Thanks for sharing your thoughts, @manuel.
If you wouldn’t mind considering some feedback on your own approach in the matter that has led to this discussion in the first place, here are just a few points that came to mind right away.
Starting a project in Rust, and explicitly confining yourself to the std alone, simply because “installing something from the internet” giving you a bad “vibe check”; are two different matters.
Researching/contrasting/comparing the pros/cons of a higher-level, interpreted runtime environment (Node), with the dis/advantages of a compiled language (C/C++/Rust) would have most likely giving you a slightly better overview of the “reality” you are now disappointed by.
As long as we stay firmly planted in the realm of “reality” still: it is worth recognizing that there are no universal “basic” building blocks out there. Only blocks any one individual might think of as “basic”, due to the amount of exposure they’ve personally had with a particular side of things.

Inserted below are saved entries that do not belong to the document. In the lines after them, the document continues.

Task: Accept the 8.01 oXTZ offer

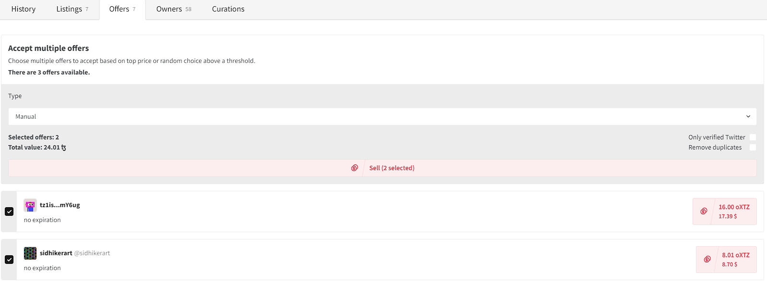Action: pyautogui.click(x=735, y=260)
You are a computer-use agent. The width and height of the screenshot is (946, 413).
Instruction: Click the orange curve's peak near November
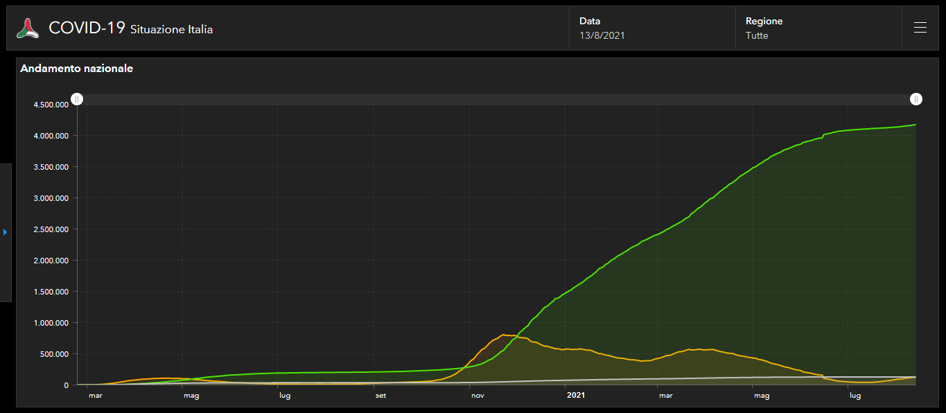click(x=505, y=335)
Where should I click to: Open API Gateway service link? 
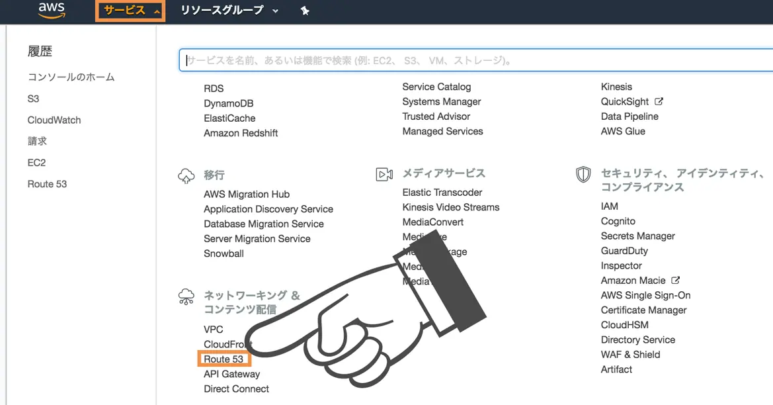[231, 374]
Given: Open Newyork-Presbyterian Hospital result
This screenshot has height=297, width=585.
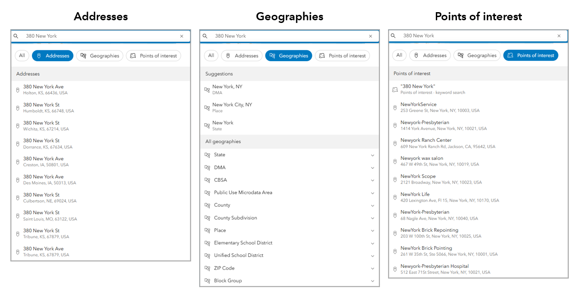Looking at the screenshot, I should click(x=434, y=269).
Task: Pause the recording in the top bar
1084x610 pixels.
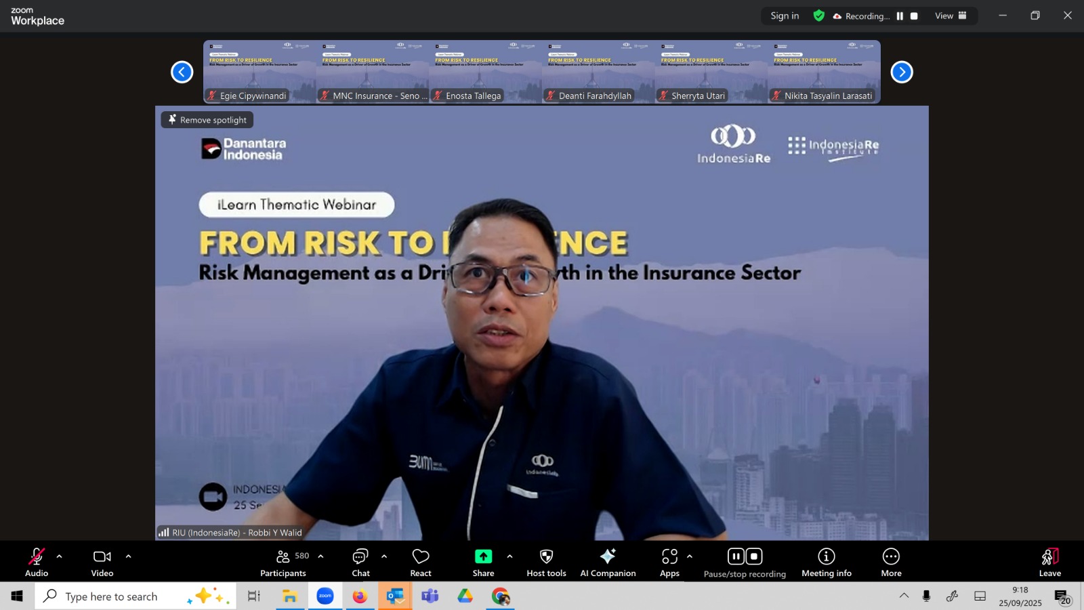Action: [x=900, y=16]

Your own familiarity with js/npm/node: the last of which is powered by V8, itself conceived primarily for the browser-centric workloads; does not comprise the most universal experience out there, either. There is a reason a “JSON Object Notation” is named the way it does. There is a reason why any JS runtime environment would be outright foolish not to provide any decent support for it.
There is no obvious reason why a language that is meant to power both microcontrollers and servers under the highest of loads out there should adopt the same of reference as that of the team behind Node and its standard library, on the other hand. Different strokes for different folks.

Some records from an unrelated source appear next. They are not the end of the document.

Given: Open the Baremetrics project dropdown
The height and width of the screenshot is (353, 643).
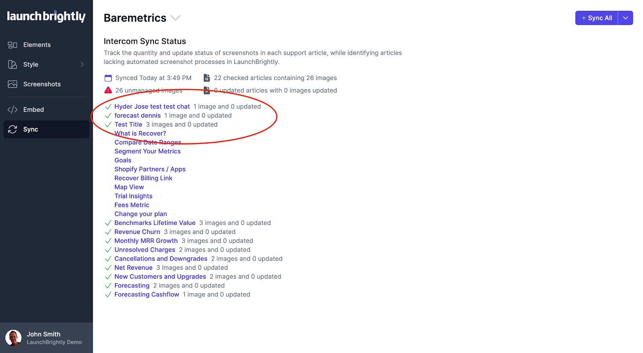Looking at the screenshot, I should [x=176, y=18].
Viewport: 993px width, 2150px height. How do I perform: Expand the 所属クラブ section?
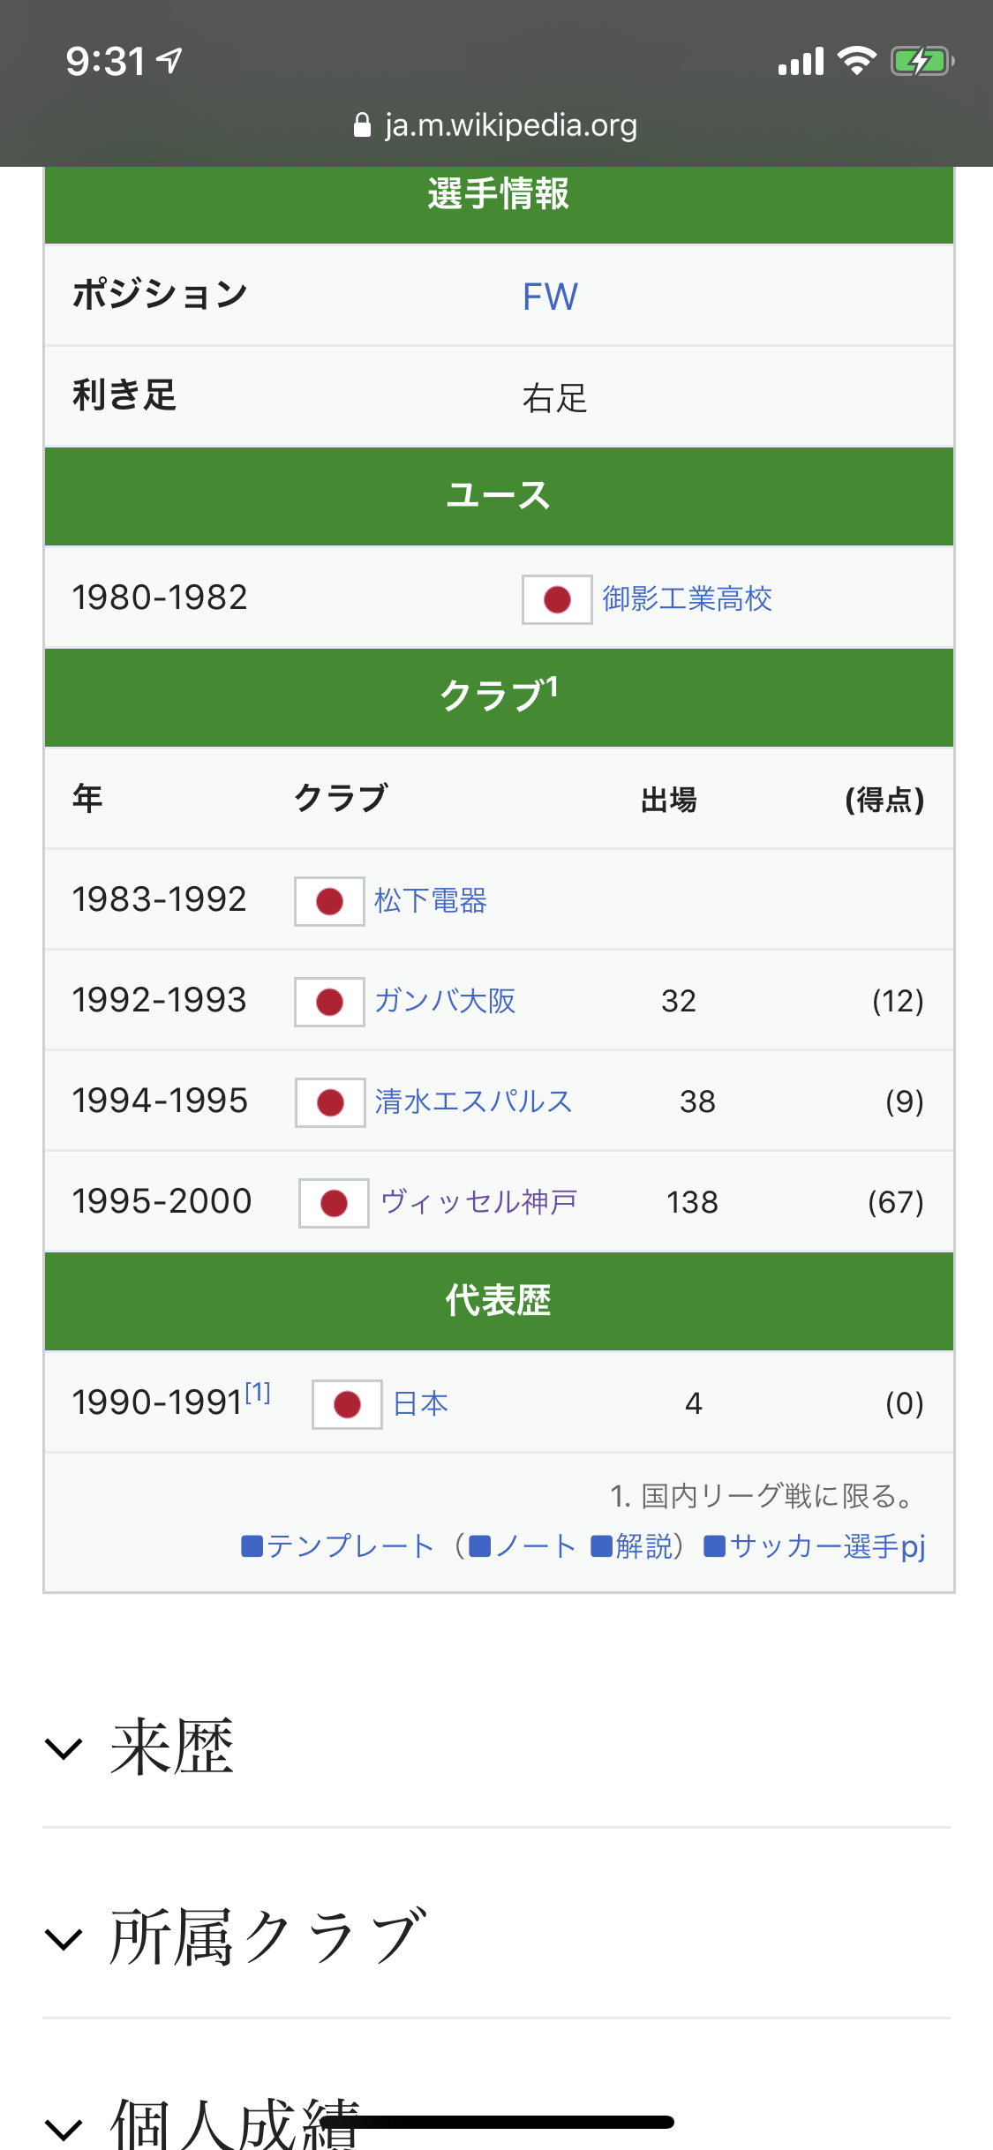(x=64, y=1939)
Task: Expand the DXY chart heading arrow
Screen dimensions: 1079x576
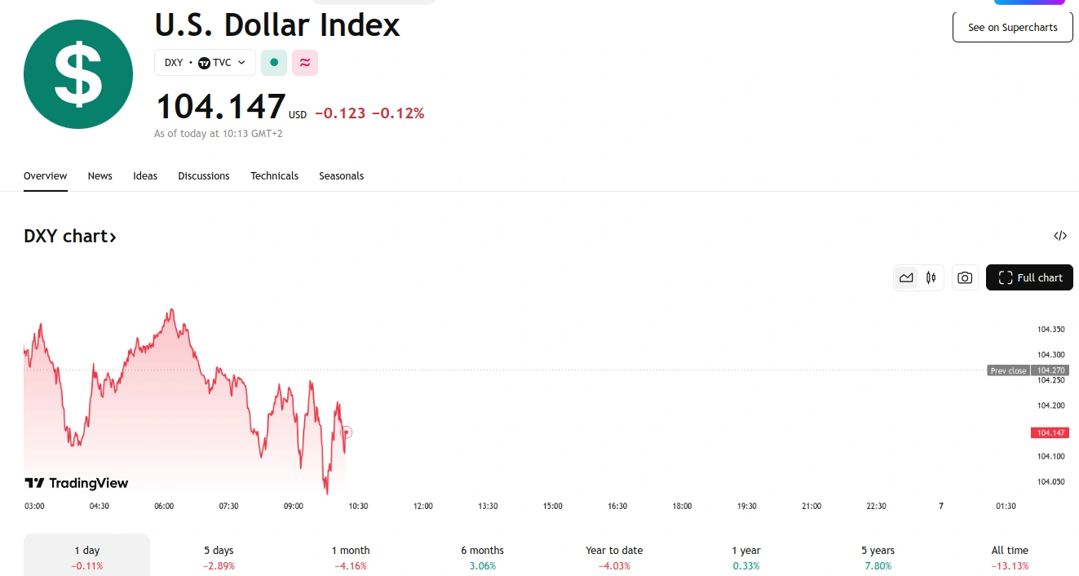Action: coord(113,237)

Yet another thing about this “reality” we can’t seem to get enough of. It doesn’t run off adjectives. “Well sorted” is a matter of personal opinion. Same goes for whether any given “onboarding” process happens to be (or feel, if we’re perfectly honest with our wording) “easy” or not.

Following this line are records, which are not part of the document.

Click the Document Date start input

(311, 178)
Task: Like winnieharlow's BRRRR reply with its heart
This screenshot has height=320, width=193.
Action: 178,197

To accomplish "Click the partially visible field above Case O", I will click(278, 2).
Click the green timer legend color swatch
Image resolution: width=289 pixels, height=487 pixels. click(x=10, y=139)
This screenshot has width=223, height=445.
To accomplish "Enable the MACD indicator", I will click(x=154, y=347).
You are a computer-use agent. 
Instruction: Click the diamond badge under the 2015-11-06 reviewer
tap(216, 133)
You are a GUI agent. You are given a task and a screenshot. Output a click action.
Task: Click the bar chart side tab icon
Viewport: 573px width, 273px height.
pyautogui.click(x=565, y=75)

Particularly so, when any matter of engineering is concerned. Software engineering, as well. If “performance” is your actual goal, figure out which other side of the equation has to give way to it. If merely getting familiar with the ways and quirks of an entirely different language feels like an insurmountable exercise, however - including the need to cargo add a few dependencies - stick to JS/TS. Clearly, it’s what you know and like the most. Why even bother looking elsewhere?
This feels like the main crux of the issue. If the Node alone “feels” close enough to a system level, you don’t need anything with even remotely as steep of a learning curve is Rust. Around these parts, “system level” means being able to throw a bunch of bytes into an array, copy it into an executable region of memory, then call the pointer to that memory as if it was a fn(A) → B.
Vastly different strokes, for vastly different folks.
Try giving it a shot if you ever feel like stepping down a few abstraction layers into the nitty gritty parts that your hardware and OS deals with. As long as your goal remains “give me Node/JS but more performance” you’re going to have an absolutely miserable time with this particular lang.